__JOB 1__:
For each statement below, say whether it agrees with the passage on potassium ion batteries, and quote the words of the passage that decide it. (a) The passage describes lithium resources as unevenly distributed. (b) The passage gives the radius of K+ as 1.38 Å. (c) The passage credits the weak Lewis acidity of K+ with giving PIBs a high operating voltage.

......

Constructing oxygen-deficient V2O3@C nanospheres for high performance potassium ion batteries

Qiang Deng Luolan Wang Jing Li Qian Cheng Xiaozhao Liu Changdong Chen Qimeng Zhang Wentao Zhong Hua Wang Lijue Wu Chenghao Yang

Citation:  Qiang Deng, Luolan Wang, Jing Li, Qian Cheng, Xiaozhao Liu, Changdong Chen, Qimeng Zhang, Wentao Zhong, Hua Wang, Lijue Wu, Chenghao Yang. Constructing oxygen-deficient V2O3@C nanospheres for high performance potassium ion batteries[J]. Chinese Chemical Letters, 2023, 34(3): 107372. doi: 10.1016/j.cclet.2022.03.095 shu

Constructing oxygen-deficient V2O3@C nanospheres for high performance potassium ion batteries

English

  • In order to alleviate the energy crisis and utilize renewable energy, large scale energy storage system has received enormous attention, and it's urgent to develop a new type of low-cost energy storage device [1, 2]. Though commercial lithium-ion batteries (LIBs) have successfully dominated the market of portable products and electric vehicles, they have limited applications in the large scale energy storage system due to the uneven distribution and insufficient availability of lithium resources [3-5]. In this regard, potassium ion batteries (PIBs) hold the promise as complementary candidates to LIBs because of their abundant resource and low cost [6-9]. Furthermore, the low redox potential (−2.93 V vs. SHE) and weak Lewis acidity of K+ endow PIBs with high operating voltage and fast diffusion kinetics, respectively [10-12]. Nevertheless, the de/intercalation of large size of K+ (radius: 1.38 Å) is often accompanied by severe volume change, leading to unsatisfactory electrochemical performance, so it still remains great challenges to explore suitable electrode materials for high performance PIBs [13-15].

......

__JOB 2__:
From the listing, copy out the lines starting at the one that contains "At what coordinates should I click to accomplish: Collapse" and ending at the one that contains "will (909, 914).", with both of those lines included.

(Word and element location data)
......

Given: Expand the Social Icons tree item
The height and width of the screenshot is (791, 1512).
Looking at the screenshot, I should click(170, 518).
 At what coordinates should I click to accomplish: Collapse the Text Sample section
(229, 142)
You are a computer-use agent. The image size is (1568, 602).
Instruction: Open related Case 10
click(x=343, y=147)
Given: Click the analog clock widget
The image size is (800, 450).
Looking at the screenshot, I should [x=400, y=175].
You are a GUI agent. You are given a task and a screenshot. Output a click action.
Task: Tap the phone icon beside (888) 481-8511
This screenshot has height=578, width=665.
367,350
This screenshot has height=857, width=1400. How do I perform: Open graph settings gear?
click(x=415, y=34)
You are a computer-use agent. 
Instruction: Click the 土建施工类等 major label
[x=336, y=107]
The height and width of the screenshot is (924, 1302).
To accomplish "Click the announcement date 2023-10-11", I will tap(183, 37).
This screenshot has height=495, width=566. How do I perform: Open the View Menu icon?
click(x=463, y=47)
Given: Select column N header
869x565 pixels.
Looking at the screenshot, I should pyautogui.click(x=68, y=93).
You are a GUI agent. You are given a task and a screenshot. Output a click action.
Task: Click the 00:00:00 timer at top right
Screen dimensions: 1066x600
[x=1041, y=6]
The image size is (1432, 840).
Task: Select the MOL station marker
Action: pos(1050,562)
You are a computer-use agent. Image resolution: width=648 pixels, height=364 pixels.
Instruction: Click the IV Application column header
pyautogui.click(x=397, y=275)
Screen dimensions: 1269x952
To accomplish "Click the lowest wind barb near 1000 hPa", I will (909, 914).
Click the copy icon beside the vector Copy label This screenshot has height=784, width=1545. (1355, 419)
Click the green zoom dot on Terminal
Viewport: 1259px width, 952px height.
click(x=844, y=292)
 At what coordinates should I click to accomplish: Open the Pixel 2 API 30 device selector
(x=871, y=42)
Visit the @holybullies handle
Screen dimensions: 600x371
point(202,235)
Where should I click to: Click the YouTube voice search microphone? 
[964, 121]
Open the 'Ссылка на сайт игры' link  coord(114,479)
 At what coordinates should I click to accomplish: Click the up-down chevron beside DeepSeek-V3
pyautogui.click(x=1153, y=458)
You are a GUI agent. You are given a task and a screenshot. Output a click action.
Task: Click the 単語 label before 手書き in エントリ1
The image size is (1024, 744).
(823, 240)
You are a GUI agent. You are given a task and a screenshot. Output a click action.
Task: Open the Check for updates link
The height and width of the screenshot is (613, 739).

......

__RIGHT ANSWER 1__:
(a) Yes: "due to the uneven distribution and insufficient availability of lithium resources"
(b) Yes: "(radius: 1.38 Å)"
(c) No: "the low redox potential (−2.93 V vs. SHE) and weak Lewis acidity of K+ endow PIBs with high operating voltage and fast diffusion kinetics, respectively"

__RIGHT ANSWER 2__:
 At what coordinates should I click to accomplish: Collapse the Text Sample section
(229, 142)
You are a computer-use agent. The image size is (1568, 602).
Instruction: Open related Case 10
click(x=343, y=147)
Given: Click the analog clock widget
The image size is (800, 450).
Looking at the screenshot, I should [x=400, y=175].
You are a GUI agent. You are given a task and a screenshot. Output a click action.
Task: Tap the phone icon beside (888) 481-8511
This screenshot has height=578, width=665.
367,350
This screenshot has height=857, width=1400. How do I perform: Open graph settings gear?
click(x=415, y=34)
You are a computer-use agent. 
Instruction: Click the 土建施工类等 major label
[x=336, y=107]
The height and width of the screenshot is (924, 1302).
To accomplish "Click the announcement date 2023-10-11", I will tap(183, 37).
This screenshot has height=495, width=566. How do I perform: Open the View Menu icon?
click(x=463, y=47)
Given: Select column N header
869x565 pixels.
Looking at the screenshot, I should pyautogui.click(x=68, y=93).
You are a GUI agent. You are given a task and a screenshot. Output a click action.
Task: Click the 00:00:00 timer at top right
Screen dimensions: 1066x600
[x=1041, y=6]
The image size is (1432, 840).
Task: Select the MOL station marker
Action: pos(1050,562)
You are a computer-use agent. Image resolution: width=648 pixels, height=364 pixels.
Instruction: Click the IV Application column header
pyautogui.click(x=397, y=275)
Screen dimensions: 1269x952
To accomplish "Click the lowest wind barb near 1000 hPa", I will (909, 914).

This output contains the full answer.